**EXERCISE INSTRUCTIONS**
Pick out each line of the material below that contains the word "Select" and copy those lines.

[Rows on where targets appear]

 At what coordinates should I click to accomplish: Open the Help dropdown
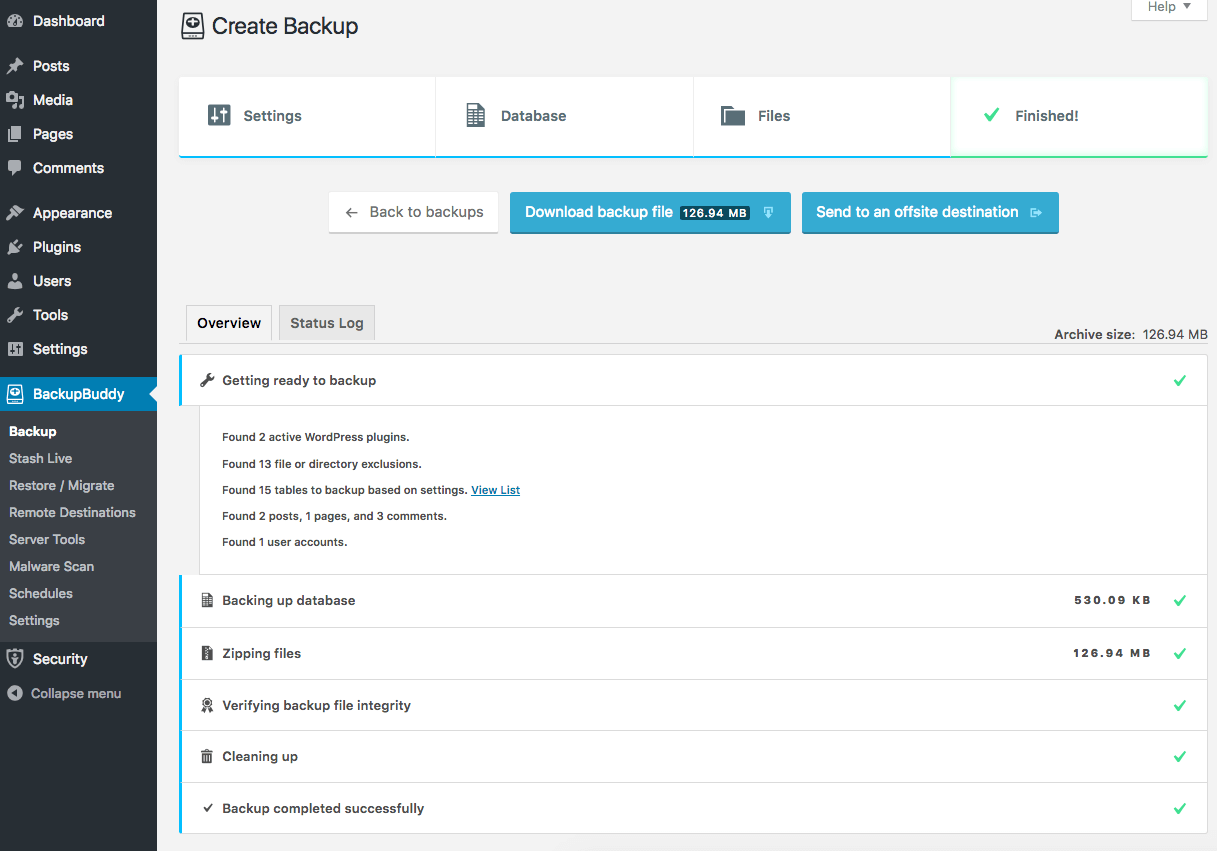point(1169,8)
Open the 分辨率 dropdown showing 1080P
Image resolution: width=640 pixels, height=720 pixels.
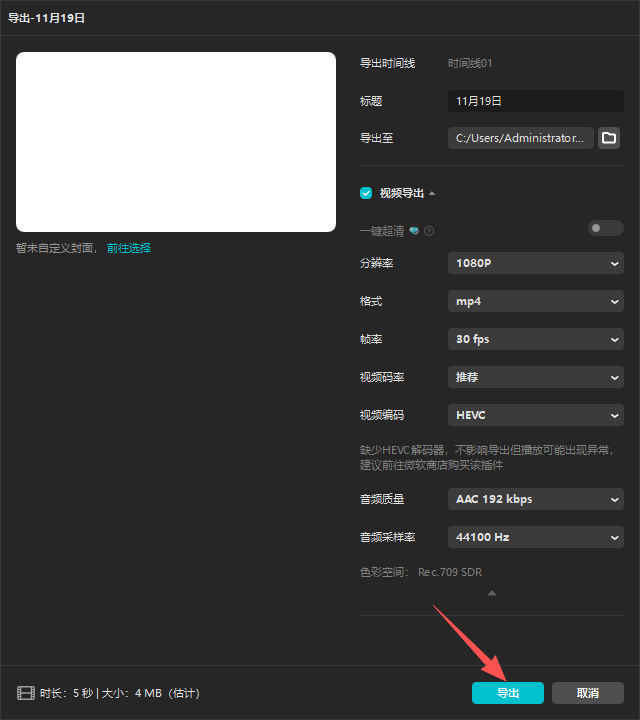[x=535, y=263]
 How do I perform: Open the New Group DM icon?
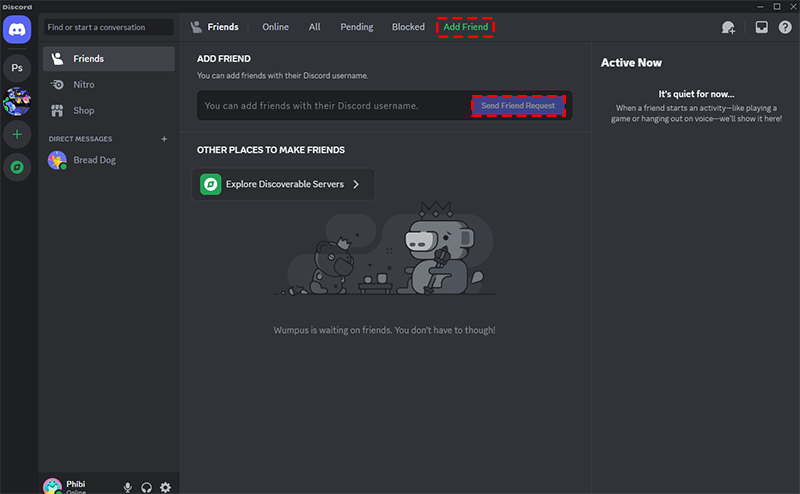[728, 28]
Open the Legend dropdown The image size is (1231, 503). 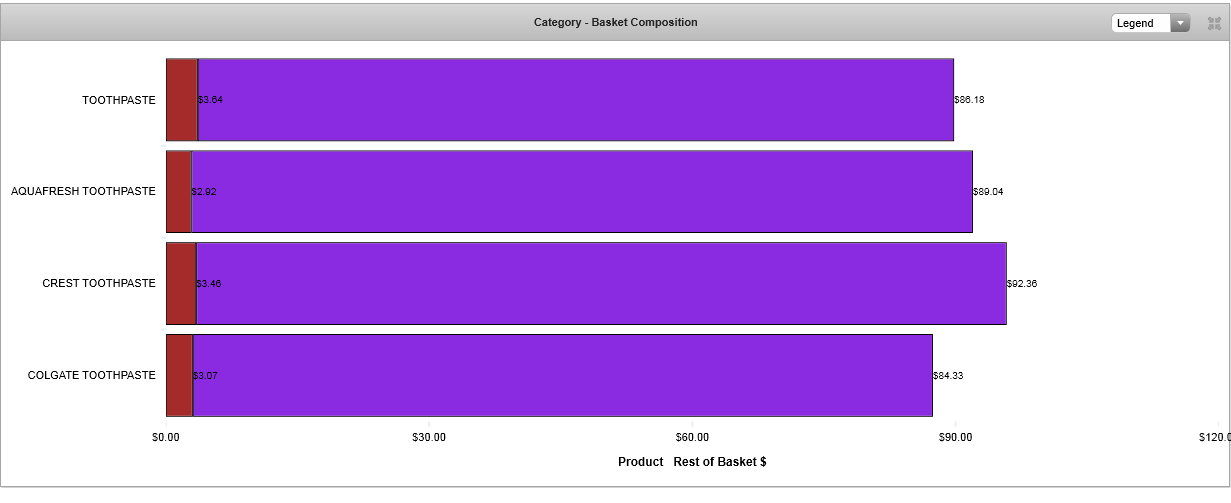click(1150, 23)
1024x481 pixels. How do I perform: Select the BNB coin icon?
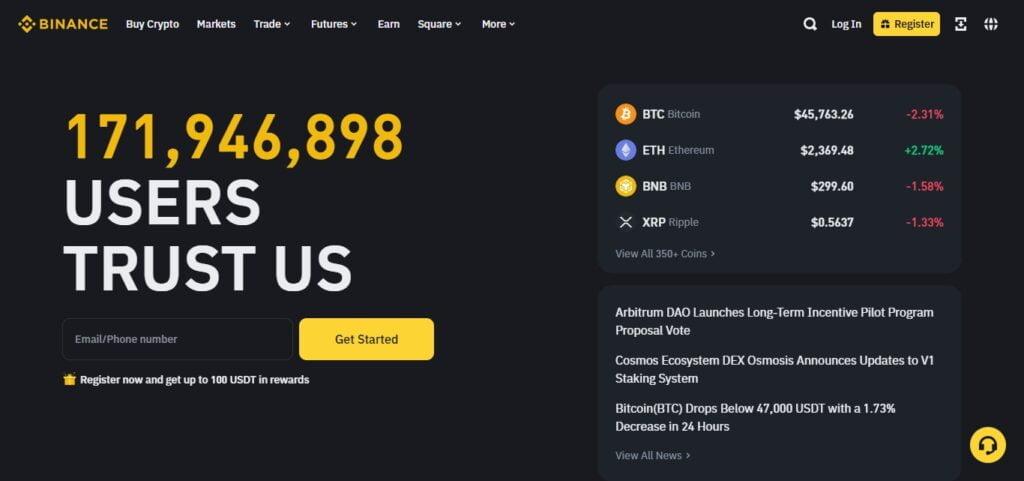click(x=626, y=186)
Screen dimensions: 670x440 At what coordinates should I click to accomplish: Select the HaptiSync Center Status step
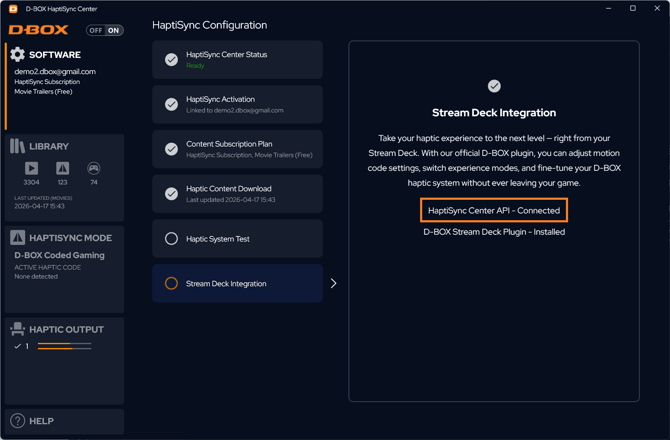click(x=238, y=60)
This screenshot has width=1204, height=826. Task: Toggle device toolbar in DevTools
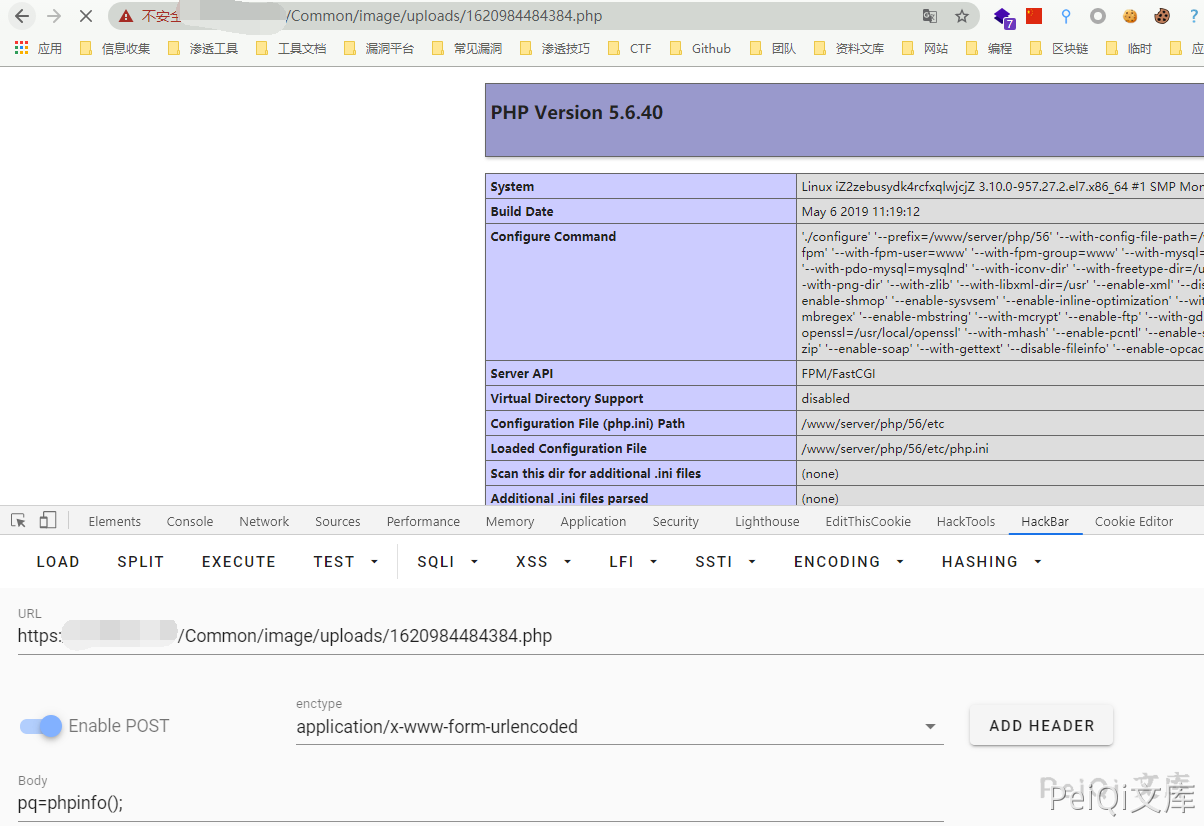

**SOLUTION BELOW**
1024x481 pixels. How do I perform: Select the BNB coin icon?
Screen dimensions: 670x440 At what coordinates should I click to accomplish: Select the HaptiSync Center Status step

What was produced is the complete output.